In der Softwareentwicklung arbeitet ihr agil. Hat diese Arbeitsweise aus deiner Sicht in der momentanen Situation Vorteile? Wie hat sich die Zusammenarbeit in den Teams im Homeoffice-Modus verändert?
Wir arbeiten nach dem agilen Vorgehensmodell ‘Scrum’. Dieses definiert feste Rollen und auch Termine mit festem Rhythmus und klaren Zielen. Auch in der Vergangenheit haben Mitarbeiter*innen, Kund*innen und externe Dienstleister*innen an diesen Terminen vereinzelt remote teilgenommen.
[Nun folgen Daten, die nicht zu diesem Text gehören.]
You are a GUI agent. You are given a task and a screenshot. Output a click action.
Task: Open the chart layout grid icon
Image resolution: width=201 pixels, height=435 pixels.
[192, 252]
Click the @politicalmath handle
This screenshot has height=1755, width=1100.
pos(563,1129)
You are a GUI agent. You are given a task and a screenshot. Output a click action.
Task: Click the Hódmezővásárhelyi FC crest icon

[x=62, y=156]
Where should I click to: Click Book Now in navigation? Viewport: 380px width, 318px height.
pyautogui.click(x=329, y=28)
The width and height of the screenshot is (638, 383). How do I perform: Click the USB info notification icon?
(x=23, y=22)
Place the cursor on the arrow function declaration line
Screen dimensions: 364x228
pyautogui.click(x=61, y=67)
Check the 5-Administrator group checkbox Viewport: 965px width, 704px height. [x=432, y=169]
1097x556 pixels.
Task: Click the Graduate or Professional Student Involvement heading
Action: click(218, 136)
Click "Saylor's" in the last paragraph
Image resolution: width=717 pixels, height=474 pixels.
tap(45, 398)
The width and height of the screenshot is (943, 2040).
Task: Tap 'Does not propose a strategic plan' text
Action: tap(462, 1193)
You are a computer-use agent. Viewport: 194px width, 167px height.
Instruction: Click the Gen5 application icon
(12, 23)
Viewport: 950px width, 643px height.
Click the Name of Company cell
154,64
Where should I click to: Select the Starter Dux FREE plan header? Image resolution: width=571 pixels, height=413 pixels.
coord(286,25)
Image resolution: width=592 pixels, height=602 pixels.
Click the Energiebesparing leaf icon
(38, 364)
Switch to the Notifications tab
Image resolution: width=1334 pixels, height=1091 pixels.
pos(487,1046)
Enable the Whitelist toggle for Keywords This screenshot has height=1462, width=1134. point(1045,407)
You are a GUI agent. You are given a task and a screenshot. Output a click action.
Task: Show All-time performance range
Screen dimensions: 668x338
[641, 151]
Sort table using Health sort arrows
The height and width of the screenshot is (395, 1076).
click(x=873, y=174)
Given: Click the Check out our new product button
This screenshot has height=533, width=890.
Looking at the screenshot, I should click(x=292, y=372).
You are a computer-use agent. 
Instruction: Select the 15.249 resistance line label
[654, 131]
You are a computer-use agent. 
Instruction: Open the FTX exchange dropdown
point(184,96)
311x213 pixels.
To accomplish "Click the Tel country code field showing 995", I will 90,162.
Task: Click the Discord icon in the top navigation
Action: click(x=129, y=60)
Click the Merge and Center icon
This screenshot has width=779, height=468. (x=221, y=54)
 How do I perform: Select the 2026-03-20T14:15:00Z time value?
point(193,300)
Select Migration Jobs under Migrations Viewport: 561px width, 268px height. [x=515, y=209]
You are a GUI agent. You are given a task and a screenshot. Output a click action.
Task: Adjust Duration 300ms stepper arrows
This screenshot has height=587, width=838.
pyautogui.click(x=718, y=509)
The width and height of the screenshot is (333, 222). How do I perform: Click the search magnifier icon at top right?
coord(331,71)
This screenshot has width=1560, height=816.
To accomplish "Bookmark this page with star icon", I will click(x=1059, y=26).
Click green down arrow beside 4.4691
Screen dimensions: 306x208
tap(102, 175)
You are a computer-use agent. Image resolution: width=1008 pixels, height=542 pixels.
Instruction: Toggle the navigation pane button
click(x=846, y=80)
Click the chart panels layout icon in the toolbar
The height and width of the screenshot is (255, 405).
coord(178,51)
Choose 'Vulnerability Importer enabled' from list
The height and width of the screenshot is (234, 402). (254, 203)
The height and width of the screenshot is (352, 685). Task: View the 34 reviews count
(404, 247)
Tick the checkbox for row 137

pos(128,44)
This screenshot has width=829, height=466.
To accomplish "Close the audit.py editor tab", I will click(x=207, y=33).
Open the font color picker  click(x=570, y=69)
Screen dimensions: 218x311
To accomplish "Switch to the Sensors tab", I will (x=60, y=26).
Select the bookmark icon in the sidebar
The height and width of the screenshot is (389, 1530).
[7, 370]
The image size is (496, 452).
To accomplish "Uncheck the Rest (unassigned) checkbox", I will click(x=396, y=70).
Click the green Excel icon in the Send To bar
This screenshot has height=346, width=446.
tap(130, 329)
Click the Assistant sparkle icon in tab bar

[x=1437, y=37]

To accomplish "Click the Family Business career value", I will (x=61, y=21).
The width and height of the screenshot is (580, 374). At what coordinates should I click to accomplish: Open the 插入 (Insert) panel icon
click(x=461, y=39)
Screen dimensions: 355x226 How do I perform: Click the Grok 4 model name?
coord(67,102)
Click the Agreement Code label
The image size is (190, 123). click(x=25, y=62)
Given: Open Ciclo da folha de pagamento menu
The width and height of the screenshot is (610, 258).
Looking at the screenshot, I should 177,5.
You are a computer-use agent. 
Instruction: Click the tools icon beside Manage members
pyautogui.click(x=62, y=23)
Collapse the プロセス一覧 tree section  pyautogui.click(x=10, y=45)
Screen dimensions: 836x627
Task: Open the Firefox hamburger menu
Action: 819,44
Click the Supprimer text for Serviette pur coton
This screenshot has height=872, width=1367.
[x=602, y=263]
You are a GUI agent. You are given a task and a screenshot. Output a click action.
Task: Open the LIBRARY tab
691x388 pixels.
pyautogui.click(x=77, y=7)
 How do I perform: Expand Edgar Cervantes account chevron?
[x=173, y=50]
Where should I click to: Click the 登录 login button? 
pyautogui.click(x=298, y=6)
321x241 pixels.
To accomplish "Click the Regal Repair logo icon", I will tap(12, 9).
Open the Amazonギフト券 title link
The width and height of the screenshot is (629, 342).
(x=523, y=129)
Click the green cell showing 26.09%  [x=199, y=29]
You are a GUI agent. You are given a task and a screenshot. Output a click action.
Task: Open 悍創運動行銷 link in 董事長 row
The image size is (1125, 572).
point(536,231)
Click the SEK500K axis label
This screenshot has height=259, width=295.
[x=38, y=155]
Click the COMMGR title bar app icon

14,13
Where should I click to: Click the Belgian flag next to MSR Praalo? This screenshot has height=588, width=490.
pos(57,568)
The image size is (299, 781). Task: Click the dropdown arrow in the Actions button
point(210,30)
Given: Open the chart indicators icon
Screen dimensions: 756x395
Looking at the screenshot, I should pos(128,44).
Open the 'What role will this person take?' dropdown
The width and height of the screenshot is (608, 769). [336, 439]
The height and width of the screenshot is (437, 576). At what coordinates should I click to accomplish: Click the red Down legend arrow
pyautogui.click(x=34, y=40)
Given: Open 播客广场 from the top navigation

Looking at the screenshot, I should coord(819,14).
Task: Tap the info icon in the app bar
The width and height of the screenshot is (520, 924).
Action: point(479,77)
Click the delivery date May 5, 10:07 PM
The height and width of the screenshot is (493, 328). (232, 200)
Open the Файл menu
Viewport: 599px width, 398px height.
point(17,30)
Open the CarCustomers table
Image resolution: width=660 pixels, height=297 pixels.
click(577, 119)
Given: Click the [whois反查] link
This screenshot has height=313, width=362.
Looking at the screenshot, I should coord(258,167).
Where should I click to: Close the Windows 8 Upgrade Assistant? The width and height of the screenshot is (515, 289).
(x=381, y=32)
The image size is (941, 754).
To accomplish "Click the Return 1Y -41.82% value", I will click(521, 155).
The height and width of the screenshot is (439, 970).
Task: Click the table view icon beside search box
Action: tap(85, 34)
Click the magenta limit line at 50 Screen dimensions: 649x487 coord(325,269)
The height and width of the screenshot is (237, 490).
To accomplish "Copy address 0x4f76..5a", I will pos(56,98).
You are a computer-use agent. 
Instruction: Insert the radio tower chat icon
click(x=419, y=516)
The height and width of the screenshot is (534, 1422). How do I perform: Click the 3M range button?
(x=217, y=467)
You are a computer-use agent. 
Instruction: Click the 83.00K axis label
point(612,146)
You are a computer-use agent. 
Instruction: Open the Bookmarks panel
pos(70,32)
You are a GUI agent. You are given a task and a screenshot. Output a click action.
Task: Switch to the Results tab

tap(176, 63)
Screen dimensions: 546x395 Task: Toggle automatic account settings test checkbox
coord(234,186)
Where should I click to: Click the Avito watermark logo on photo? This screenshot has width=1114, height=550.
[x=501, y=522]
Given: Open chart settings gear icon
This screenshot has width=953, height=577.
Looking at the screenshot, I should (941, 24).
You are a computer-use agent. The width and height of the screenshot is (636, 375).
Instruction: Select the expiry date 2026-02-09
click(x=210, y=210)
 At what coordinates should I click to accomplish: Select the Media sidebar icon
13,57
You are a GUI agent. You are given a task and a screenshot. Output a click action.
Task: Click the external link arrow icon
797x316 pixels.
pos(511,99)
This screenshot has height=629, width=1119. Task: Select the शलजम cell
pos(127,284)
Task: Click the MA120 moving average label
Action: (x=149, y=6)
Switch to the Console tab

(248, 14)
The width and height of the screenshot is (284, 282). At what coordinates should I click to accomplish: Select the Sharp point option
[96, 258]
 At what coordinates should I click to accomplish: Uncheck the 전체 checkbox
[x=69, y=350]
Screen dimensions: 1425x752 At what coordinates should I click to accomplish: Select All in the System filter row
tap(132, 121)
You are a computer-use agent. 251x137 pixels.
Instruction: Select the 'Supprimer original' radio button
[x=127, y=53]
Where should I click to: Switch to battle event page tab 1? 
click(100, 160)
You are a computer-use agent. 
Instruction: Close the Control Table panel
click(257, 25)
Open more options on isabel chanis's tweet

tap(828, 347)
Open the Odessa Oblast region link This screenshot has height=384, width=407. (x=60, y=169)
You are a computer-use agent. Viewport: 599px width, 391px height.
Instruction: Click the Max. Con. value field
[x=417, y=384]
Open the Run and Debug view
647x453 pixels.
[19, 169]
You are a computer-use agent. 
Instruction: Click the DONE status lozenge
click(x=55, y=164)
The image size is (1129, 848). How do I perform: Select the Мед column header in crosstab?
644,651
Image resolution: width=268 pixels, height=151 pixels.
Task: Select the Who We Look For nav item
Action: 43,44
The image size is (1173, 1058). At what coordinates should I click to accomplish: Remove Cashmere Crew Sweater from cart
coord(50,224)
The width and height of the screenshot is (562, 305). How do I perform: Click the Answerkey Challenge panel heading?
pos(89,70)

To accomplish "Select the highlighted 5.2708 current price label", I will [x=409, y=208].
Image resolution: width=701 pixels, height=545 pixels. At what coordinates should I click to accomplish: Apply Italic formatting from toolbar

Die grundlegenden Strukturen bestanden also bereits und waren auch ausreichend erprobt. Im Grunde hat also lediglich eine Verlagerung der Termine von physischen in virtuelle Besprechungsräume stattgefunden. Da dabei allerdings ein großer Teil der nonverbalen Kommunikation verloren geht, ist es jetzt wichtiger denn je, auf Gesprächsgepflogenheiten zu setzen. So wird verstärkt darauf geachtet, andere ausreden zu lassen, sie nicht zu unterbrechen und auch stilleren Gesprächsteilnehmern Beachtung zu schenken und ihnen die Möglichkeit zu geben sich einzubringen. In der täglichen Arbeit kommt uns hier das Konzept der asynchronen Kommunikation entgegen, welche wir auch zuvor schon angewandt haben. Hierbei geht es darum, dass Mitarbeiter*innen z.B. bei einer technischen Frage nicht direkt den entsprechenden Kollegen oder die Kollegin anrufen, oder persönlich vorbeikommen, sondern zuerst immer den Weg über den Chat (in unserem Fall Slack) sucht. Dadurch wird den Mitarbeiter*innen die Möglichkeit gegeben, die aktuelle Arbeit erst konzentriert abzuschließen.
Meiner Ansicht nach sind wir also strukturell und technisch gut auf die aktuelle Situation vorbereitet. Zusätzlich können wir unsere Systeme, Konzepte und Strukturen auf die Probe stellen und an einigen Stellen sicher noch Optimierungsbedarf ausfindig machen, um für die Zukunft und kommende Herausforderungen noch besser aufgestellt zu sein.
Vielen Dank, Justus, für die ausführliche Erklärung und diesen spannenden Blick in den Maschinenraum! Ihnen allen weiterhin alles Gute und bleiben Sie gesund!